The storming of the US Capitol by a mob of pro-Trump vandals was a thuggish attempt to overturn a free and fair election. Those involved must face a reckoning, including President Donald Trump himself. It is important that all sides, including those once sympathetic to Mr Trump in Australia, accept the seriousness of what has happened and, worse, what might have happened.
This was not simply a random act of unrest that has cost people their lives. Or even just a desecration of one of the sacred sites of world democracy. It was part of a plot to prevent President-elect Joe Biden taking office. Mr Biden rightly described it as an "act bordering on sedition". It came after two months in which Mr Trump has falsely claimed the presidential election was stolen and refused to concede.
At a protest in Washington, Mr Trump told the crowd again about his illegal strategy to stay in office. The mob took this as incitement to disperse the joint sitting that had started in Congress to certify the result of the November 3 election. Mr Trump, who had no hesitation last year in sending troops against Black Lives Matter protesters, did nothing to protect the Capitol from the mob he directed to its steps.
Credible sources report the President rebuffed requests to deploy the National Guard.

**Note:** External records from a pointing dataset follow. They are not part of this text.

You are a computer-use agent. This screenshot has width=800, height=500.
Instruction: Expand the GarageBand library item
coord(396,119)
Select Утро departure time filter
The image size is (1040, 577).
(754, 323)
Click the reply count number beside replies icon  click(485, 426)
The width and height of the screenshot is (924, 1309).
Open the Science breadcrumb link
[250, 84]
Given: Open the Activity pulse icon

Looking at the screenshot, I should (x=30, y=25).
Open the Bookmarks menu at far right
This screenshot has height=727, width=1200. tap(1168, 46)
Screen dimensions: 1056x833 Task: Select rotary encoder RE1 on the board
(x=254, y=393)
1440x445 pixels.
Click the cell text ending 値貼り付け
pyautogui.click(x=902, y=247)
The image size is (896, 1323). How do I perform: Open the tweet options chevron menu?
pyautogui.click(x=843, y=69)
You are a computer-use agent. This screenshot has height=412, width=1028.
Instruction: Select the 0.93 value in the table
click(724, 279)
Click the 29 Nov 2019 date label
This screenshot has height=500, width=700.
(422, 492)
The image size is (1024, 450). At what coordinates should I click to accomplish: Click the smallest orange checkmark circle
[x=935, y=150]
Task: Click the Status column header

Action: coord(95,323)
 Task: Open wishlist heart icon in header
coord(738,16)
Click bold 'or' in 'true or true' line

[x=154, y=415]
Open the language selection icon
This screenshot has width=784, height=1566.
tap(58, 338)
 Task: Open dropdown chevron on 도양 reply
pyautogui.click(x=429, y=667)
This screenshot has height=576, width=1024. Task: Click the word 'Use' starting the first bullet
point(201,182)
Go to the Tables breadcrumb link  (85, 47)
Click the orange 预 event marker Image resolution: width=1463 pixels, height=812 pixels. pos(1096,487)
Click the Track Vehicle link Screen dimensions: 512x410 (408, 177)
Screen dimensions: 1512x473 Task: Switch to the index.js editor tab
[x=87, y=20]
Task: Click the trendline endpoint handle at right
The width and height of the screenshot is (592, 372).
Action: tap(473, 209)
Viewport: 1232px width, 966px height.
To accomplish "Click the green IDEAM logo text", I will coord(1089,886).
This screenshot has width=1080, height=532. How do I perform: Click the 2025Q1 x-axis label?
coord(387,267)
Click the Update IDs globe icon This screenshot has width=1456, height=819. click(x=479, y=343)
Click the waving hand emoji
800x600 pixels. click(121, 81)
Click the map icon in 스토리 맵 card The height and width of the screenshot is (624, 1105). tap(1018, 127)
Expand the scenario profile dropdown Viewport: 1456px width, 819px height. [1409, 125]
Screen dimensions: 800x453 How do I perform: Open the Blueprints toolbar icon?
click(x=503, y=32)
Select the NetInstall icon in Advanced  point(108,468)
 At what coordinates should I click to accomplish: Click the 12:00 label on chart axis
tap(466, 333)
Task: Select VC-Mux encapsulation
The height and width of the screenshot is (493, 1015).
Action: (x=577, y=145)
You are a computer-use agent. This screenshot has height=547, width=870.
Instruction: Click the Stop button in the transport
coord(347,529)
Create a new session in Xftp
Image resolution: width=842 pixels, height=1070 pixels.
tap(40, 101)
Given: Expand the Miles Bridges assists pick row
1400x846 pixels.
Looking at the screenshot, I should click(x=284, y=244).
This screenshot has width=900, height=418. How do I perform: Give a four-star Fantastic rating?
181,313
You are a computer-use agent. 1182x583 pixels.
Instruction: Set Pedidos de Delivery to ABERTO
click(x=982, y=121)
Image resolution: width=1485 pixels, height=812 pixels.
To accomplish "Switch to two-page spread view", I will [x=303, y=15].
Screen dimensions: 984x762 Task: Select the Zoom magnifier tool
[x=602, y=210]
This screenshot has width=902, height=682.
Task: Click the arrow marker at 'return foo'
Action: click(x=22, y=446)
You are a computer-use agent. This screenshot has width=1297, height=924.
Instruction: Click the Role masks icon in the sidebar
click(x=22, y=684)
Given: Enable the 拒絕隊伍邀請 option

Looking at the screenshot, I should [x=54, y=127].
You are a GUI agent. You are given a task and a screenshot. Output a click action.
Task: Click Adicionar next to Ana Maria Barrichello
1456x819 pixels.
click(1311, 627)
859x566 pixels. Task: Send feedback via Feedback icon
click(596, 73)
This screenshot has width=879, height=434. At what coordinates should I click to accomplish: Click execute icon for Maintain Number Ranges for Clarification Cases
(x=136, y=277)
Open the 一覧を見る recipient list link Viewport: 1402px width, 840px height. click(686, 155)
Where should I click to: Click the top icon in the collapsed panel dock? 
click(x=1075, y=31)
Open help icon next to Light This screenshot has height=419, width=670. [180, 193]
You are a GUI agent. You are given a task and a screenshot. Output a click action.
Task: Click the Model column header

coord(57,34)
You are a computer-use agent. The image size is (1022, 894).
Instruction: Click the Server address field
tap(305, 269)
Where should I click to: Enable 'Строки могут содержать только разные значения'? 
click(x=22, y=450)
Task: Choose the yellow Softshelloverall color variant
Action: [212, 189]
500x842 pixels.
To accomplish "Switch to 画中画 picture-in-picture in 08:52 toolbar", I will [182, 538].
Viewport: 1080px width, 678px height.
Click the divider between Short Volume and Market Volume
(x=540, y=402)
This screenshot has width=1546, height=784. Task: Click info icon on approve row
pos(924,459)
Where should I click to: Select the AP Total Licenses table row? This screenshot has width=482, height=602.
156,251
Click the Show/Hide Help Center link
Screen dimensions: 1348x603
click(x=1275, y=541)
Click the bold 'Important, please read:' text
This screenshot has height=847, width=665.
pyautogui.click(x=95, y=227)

A belated order to do so was issued by others in his administration, who, to their credit, have refused to play Mr Trump’s game. Without their intervention, the anarchy could have continued. Thankfully, the mob achieved nothing. Congress resumed sitting after several hours and continued certifying the election of Mr Biden.
The US now faces a terrible choice in deciding what further action to take. Punishing those involved might be seen as political persecution and could even turn them into martyrs. That is a risk, but actions must have consequences. Those who broke into the Capitol should be prosecuted and those who incited the violence indirectly may have committed crimes.
More urgently, Mr Trump must be prevented from doing further damage in the two weeks before Mr Biden is sworn in. He has betrayed his oath of office and continues to do grave damage to the Republican cause. There is a case for impeaching him or removing him as ‘‘unfit for office’’ under the 25th amendment to the constitution, but both options will take some days.
There must also be a reckoning for the fringe players that contributed to these events. An
investigation is needed into why police allowed the mob to enter Congress after weeks of warnings to expect trouble.
These events also raise sickening questions about the extreme right of US politics and what former President Barack Obama has called the “media ecosystem” which whipped up insane doubts about the results of the presidential election.
Social media, such as Twitter and Facebook, must look again at their role in spreading obnoxious propaganda for the far right while Rupert Murdoch’s Fox News and more extreme outlets should stop peddling conspiracy theories.
The whole Republican Party must purge itself of those who, by backing this fiasco, have shown they hold the constitution in contempt. The mainstream right should also reject those fringe politicians here in Australia who are channelling US paranoia.
We in Australia, who have such close links with the US, also felt our hearts miss a beat when watching the events on television. We must wish the US good luck as it tries to turn the page on this nightmare. We must also ensure that nothing similar will ever be allowed to happen here.